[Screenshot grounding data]
=== Section Start ===
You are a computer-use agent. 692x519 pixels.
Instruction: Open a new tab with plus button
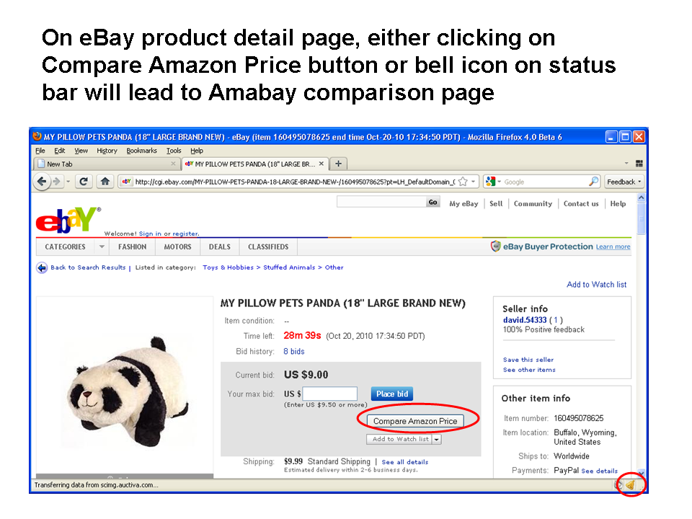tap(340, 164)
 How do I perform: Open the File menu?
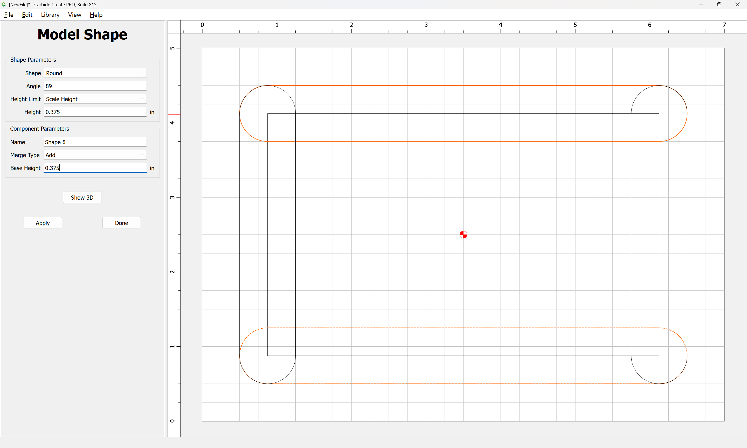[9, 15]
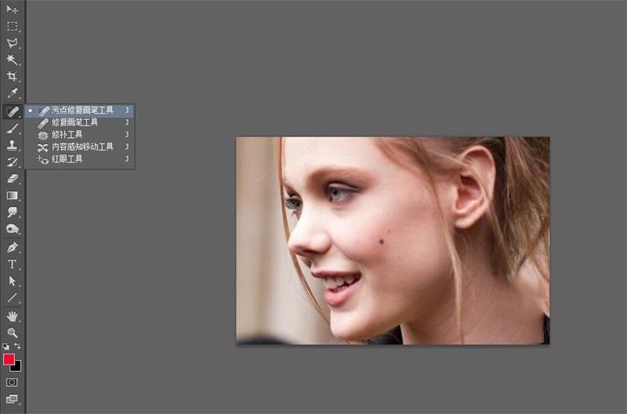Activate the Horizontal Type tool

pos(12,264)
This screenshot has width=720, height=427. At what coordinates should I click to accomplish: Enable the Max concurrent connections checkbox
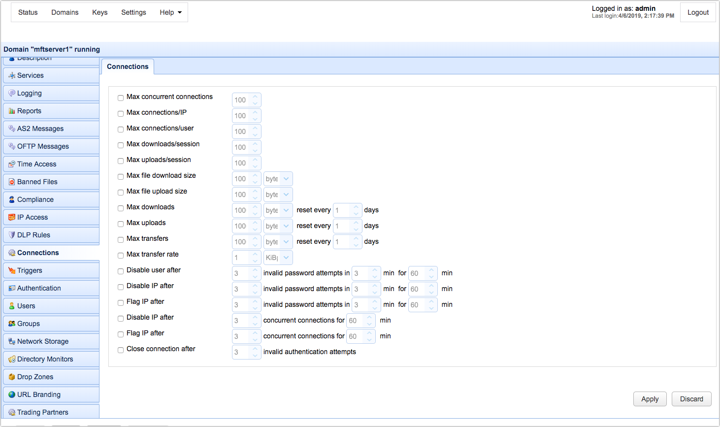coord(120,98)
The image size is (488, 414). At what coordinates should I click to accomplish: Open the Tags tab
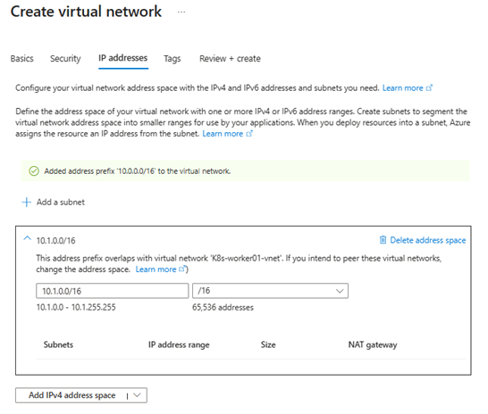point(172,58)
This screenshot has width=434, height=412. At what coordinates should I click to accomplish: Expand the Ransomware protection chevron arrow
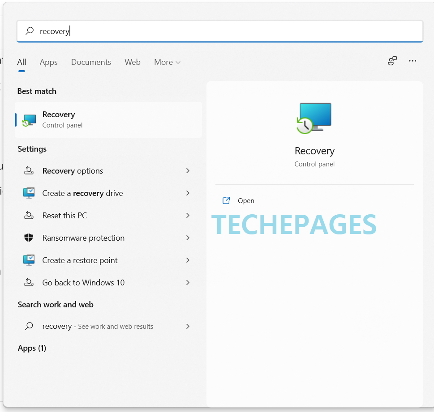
=== Section End ===
**Required action**
Could the entries above be copied out exactly, with no pictures included?

**Response**
You are a computer-use agent. 692x519 pixels.
Instruction: Open a new tab with plus button
tap(340, 164)
 How do I perform: Open the File menu?
[9, 15]
Activate the Horizontal Type tool

pos(12,264)
This screenshot has width=720, height=427. At what coordinates should I click to accomplish: Enable the Max concurrent connections checkbox
coord(120,98)
The image size is (488, 414). At what coordinates should I click to accomplish: Open the Tags tab
point(172,58)
This screenshot has width=434, height=412. At what coordinates should I click to accomplish: Expand the Ransomware protection chevron arrow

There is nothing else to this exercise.